Evet becerdim. Biraz acılı oldu ama yedek listeler, düşen puanlar derken Beyoğlu’nda küçük bir Fransız okuluna kapağı attım. Hayat verdi mi tam veriyor. O yaz annemler artık bir ev kredisine girebileceklerine karar verdiler, çok sevdiğim Caddebostan’dan minibüslerin zar zar kornalarıyla müşteri toplamaya çalıştığı üst Erenköy’e taşındık. İlkokul arkadaşlarımı son görüşüm Büyük Kulüp’teki mezuniyet partisinin ardından Süleyman’ın evindeki doğum günü partisinde oldu. Öpüşmeli şişe çevirmece oynamak için yeterince büyüdüğümüze karar vermiştik ama oyun daha 11 yaşında hepimizden büyük göğüsleri olan Seda’nın “Ben öpüşemem” diye taş koymasıyla yarıda kaldı. Kulağıma fısıldadı hemen ardından, “Regl oldum artık ben, hamile kalabilirim”. Neden bahsettiğini anlamamıştım.

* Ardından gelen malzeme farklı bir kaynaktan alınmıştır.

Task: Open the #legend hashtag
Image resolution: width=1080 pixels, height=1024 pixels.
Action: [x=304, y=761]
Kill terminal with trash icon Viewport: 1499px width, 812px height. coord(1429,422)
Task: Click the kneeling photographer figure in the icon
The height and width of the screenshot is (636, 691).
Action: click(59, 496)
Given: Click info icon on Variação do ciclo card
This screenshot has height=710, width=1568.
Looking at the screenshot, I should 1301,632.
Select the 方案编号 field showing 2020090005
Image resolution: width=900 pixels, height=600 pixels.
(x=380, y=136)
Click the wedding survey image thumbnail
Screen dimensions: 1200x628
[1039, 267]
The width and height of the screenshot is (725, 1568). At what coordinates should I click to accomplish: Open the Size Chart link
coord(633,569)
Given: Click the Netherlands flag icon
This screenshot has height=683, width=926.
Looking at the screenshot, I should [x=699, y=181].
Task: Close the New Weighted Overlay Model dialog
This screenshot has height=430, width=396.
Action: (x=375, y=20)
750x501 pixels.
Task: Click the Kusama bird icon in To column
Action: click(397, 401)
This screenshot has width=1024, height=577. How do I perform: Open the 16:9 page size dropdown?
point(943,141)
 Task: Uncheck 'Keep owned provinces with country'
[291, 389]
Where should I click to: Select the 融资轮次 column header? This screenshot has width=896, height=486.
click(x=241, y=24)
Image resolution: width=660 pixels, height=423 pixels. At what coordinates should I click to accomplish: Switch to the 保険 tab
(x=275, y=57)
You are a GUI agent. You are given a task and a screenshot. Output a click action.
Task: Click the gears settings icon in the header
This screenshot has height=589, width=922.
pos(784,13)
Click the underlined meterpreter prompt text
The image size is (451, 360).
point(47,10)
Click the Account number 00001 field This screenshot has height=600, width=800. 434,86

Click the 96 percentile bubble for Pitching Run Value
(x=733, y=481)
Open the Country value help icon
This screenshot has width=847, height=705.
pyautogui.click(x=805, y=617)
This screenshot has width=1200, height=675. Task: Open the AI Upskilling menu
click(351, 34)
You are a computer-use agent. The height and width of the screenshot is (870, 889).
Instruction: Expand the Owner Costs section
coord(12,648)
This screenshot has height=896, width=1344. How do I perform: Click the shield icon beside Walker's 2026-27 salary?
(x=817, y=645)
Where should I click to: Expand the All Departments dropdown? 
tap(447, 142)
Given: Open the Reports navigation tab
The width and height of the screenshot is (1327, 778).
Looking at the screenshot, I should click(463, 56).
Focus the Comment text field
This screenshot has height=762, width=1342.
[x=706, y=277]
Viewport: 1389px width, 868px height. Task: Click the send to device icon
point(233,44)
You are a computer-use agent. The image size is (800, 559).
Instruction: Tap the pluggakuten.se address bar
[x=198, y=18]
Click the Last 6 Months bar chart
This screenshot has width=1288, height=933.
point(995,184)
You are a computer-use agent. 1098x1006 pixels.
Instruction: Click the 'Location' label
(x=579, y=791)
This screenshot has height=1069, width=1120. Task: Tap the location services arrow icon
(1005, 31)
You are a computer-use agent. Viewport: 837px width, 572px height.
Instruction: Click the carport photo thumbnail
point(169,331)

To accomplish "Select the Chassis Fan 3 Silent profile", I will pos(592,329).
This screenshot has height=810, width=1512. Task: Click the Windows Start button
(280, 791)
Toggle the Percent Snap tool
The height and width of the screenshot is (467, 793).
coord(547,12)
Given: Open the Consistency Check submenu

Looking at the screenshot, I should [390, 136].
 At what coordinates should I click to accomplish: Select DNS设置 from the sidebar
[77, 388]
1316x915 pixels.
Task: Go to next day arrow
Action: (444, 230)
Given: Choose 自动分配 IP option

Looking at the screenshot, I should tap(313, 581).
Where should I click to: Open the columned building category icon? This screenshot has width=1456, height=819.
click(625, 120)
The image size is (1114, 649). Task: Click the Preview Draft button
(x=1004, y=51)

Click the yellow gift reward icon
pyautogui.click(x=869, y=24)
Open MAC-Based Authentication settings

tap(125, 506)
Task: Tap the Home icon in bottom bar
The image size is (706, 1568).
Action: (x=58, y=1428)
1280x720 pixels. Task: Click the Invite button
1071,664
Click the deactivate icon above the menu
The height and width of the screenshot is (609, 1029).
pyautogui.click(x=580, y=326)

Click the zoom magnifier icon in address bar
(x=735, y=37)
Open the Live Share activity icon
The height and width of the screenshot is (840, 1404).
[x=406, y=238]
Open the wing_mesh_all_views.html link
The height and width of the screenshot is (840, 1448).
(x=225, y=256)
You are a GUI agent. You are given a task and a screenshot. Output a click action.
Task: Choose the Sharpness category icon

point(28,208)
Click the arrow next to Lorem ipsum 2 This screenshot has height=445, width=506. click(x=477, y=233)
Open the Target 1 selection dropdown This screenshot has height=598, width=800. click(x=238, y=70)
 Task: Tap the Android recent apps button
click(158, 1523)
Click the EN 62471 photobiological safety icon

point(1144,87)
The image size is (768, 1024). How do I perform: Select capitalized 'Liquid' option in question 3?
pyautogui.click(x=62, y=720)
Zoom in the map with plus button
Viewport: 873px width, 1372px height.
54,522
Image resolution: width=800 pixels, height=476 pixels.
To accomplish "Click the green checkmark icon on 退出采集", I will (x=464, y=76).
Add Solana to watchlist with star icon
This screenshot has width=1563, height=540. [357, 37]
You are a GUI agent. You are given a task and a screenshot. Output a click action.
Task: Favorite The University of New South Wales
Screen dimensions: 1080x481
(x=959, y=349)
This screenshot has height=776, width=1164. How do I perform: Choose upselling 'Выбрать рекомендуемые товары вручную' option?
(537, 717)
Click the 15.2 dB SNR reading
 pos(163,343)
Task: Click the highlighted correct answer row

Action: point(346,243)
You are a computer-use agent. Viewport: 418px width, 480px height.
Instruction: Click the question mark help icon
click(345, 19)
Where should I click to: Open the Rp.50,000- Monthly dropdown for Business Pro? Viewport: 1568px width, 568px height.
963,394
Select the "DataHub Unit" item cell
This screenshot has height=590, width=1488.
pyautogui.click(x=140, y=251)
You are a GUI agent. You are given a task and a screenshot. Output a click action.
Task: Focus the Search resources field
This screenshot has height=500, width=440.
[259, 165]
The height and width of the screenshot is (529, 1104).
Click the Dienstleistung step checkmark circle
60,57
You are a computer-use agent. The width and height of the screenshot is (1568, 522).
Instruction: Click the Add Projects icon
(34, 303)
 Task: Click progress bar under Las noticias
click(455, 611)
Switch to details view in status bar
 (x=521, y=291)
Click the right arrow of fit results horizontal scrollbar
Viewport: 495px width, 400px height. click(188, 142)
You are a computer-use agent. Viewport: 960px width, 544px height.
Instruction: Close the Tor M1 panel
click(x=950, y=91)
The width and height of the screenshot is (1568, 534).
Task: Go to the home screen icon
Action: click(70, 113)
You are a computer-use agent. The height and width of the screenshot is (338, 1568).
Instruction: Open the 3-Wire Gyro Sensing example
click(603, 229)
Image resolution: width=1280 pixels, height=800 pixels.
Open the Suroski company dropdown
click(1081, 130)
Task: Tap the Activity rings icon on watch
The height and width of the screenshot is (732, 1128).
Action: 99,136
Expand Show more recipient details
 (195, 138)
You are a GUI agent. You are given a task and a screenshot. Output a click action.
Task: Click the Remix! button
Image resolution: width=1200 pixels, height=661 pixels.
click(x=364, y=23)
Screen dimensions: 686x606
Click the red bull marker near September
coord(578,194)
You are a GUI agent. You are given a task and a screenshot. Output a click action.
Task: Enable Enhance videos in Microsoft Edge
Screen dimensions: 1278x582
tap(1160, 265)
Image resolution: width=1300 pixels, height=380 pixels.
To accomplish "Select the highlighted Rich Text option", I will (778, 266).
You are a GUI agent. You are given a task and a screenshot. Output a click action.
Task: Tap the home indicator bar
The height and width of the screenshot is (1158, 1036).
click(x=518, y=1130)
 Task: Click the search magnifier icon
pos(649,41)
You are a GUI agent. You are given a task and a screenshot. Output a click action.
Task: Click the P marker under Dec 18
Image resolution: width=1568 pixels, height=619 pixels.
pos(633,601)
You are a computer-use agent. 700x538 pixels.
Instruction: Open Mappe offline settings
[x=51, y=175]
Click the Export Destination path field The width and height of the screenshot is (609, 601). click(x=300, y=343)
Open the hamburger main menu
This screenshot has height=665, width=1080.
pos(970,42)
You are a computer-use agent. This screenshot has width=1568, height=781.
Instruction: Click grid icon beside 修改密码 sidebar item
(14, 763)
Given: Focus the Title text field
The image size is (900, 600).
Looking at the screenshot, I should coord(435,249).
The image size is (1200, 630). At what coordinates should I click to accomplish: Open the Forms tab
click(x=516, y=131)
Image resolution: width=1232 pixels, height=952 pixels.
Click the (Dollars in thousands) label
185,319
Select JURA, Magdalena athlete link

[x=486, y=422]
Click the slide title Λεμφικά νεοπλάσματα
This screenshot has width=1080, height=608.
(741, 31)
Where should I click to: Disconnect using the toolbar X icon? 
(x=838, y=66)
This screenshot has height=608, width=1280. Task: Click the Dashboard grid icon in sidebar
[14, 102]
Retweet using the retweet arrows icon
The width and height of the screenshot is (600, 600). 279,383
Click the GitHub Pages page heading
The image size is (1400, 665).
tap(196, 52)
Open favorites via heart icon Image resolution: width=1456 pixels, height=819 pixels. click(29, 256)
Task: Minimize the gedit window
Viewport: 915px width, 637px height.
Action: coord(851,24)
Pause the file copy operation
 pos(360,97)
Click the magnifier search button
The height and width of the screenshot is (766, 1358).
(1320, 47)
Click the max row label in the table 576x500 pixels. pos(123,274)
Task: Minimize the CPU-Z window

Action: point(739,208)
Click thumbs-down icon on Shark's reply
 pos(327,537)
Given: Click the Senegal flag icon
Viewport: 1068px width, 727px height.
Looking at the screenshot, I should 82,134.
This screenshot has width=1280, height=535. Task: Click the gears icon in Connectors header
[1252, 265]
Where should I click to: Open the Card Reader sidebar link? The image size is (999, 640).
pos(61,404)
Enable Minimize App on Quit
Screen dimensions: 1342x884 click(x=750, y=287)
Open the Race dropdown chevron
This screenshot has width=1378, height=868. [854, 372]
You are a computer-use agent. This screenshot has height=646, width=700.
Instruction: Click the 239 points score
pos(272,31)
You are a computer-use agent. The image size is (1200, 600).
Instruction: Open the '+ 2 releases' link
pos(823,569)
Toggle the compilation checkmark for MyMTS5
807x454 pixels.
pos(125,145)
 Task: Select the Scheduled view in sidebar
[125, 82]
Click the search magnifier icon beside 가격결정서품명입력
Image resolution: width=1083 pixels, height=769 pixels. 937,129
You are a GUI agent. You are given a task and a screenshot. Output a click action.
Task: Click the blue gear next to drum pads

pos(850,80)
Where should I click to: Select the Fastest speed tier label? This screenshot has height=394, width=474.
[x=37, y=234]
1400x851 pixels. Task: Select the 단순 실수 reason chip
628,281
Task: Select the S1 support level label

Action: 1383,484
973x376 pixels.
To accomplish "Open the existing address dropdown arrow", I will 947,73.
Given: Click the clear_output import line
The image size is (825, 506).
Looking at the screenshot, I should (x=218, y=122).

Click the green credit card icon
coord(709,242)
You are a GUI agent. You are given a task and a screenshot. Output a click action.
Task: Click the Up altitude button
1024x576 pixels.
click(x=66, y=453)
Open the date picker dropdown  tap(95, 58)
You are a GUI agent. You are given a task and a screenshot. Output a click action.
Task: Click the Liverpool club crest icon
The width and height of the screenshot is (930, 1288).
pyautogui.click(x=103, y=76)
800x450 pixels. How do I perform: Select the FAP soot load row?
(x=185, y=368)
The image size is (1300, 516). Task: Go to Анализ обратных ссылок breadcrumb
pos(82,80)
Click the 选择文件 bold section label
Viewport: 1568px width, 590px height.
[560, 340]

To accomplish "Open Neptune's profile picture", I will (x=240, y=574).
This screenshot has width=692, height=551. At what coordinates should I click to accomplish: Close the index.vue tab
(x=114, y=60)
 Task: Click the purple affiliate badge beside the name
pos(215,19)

Aylardır test kitaplarına gömülü olan beynimin ezberlediği sorular arasında bu yoktu ve matematiğe boğulmamız gerektiğine karar vermiş olan sistem bize arada bir azıcık cinsellik öğretmeyi akıl edememişti. Dinden imandan uzak olduğu kadar cinsellik konuşmaktan da uzak olan genç annemden de bu konuda medet umamazdım. Neyse ki tüm muzipliği ve bastırılmış renkli kişiliğiyle anneannem vardı ve bana yıllar önce verdiği öğüdün anlamını büyüdükçe yavaş yavaş çözecektim.